I've had no problems with Google Maps...


----------



## cautious_mover

Download WAZE fro the App Store/Android store


----------



## AshaMax

Waze is great indeed, with live traffic. Data usage is very low (compared to Maps) and navigation quite accurate. It also indicates position of speed cameras/radars, very useful. Oh and yes, it's free.

Max


----------



## lsz0719

Has anyone tried NAVIGON? It's an offline navigation app. The US version is really good, I'm not sure how is the UAE version though.


----------



## M123

I've tried tomtom middle east, Garmin and google maps.

Google Maps was most up to date and least hassle but not offline. Generally these apps I've found are good to get you within a javelin's throw of your location, but more often than not once you're nearby you need to rely on yourself (or instructions/asking people)

Landmarks are worth relying on (hotels usually the best bet to find easily on maps) then you can work your way from there. Roads change far too frequently.

That's my experience anyway


----------



## the-number-nine-

Does google map work fine?


----------



## Desert_Fever

I wonder if anyone of us would pay for a REAL GPS On the phone app if there ever was one in UAE?


----------



## Fat Bhoy Tim

Desert_Fever said:


> I wonder if anyone of us would pay for a REAL GPS On the phone app if there ever was one in UAE?


Define "real GPS".


----------



## rsinner

if you are talking about offline maps (meaning you dont need a data connection on the phone), then I have been using MapFactor Navigator. Reasonably happy with it. Free version includes Open Street Maps which are okay - POIs list is incomplete and I usually need to put in the exact GPS lat and long to navigate. Paid version includes TomTom maps which I expect should be better.


----------



## twowheelsgood

Just spend £50 on a Garmin and save the hassle of overheating phones, hot phones on dashboards and data availabilities.

Sometimes if you want to knock in a nail, it's best to use a hammer, rather than choose a multitool


----------



## Desert_Fever

A real GPS may be one that:

1) Doesn't disconnect from data link every so often
2) Doesn't lose satellite connection when your waypoint is ohh so close
3) Doesn't have jack for POIs
4) Can't figure out if you are northbound or southbound
5) Doesn't put you in a general vicinity of things


----------



## londonmandan

I have TomTom Middle East on my iPhone and it works ok but obviously as with any app the constant road changes make it hard to keep up to date.

#### Written exercise 1
Answer these from the forum thread on navigation apps:
(a) How does AshaMax say Waze's data usage compares with that of Maps?
(b) Which app does rsinner use for offline maps?
(c) How much does twowheelsgood suggest spending on a Garmin?
#### Written exercise 2
Carry on the forum thread on phone navigation apps, writing the next post after the last one shown.

#### Supplied data
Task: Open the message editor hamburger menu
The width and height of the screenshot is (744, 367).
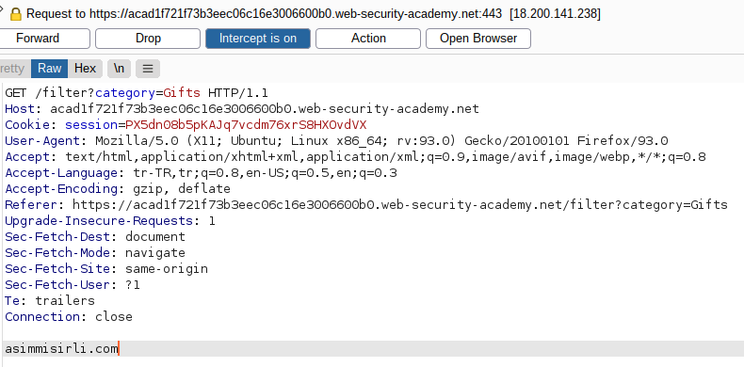Action: pos(148,69)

#### Task result 1
(a) Waze's data usage is very low compared to Maps.
(b) MapFactor Navigator.
(c) £50.

#### Task result 2
----------



## Fat Bhoy Tim

Desert_Fever said:


> A real GPS may be one that:
> 
> 1) Doesn't disconnect from data link every so often
> 2) Doesn't lose satellite connection when your waypoint is ohh so close
> 3) Doesn't have jack for POIs
> 4) Can't figure out if you are northbound or southbound
> 5) Doesn't put you in a general vicinity of things


The built-in chips seems to solve most of that, and certainly never lost a connection with one. I have a dedicated rugged GPS for anything 'recreational', but I've put my S4 and google maps through its paces - works surprising well.


----------



## Desert_Fever

Did you pay for that?



londonmandan said:


> I have TomTom Middle East on my iPhone and it works ok but obviously as with any app the constant road changes make it hard to keep up to date.


----------



## londonmandan

Desert_Fever said:


> Did you pay for that?


My handset is jailbroken so erm.......


----------



## rsinner

Not sure if you read my post. Dropped connections etc. depends on the phone - not the software.

@twowheelsgood - I agree, but more often than not the GPS would just have regional maps. WHile travelling, its always handy (and cheaper) to use the phone.


----------



## twowheelsgood

rsinner said:


> Not sure if you read my post. Dropped connections etc. depends on the phone - not the software.
> 
> @twowheelsgood - I agree, but more often than not the GPS would just have regional maps. WHile travelling, its always handy (and cheaper) to use the phone.


I suspect that your data charges out of region add up to more than £50 over a couple of years. Regional maps cover vast areas, such as the entire GCC.

Each to their own of course, but when you haven't got coverage in a wadi in Oman, your phone is as much use as a chocolate teapot


----------



## rsinner

twowheelsgood said:


> I suspect that your data charges out of region add up to more than £50 over a couple of years. Regional maps cover vast areas, such as the entire GCC.
> 
> Each to their own of course, but when you haven't got coverage in a wadi in Oman, your phone is as much use as a chocolate teapot


In the post I was referring to, i was talking about offline maps on the phone (where you don't need a data connection). on high end phones, the GPS on the phones works the same way - through satellites.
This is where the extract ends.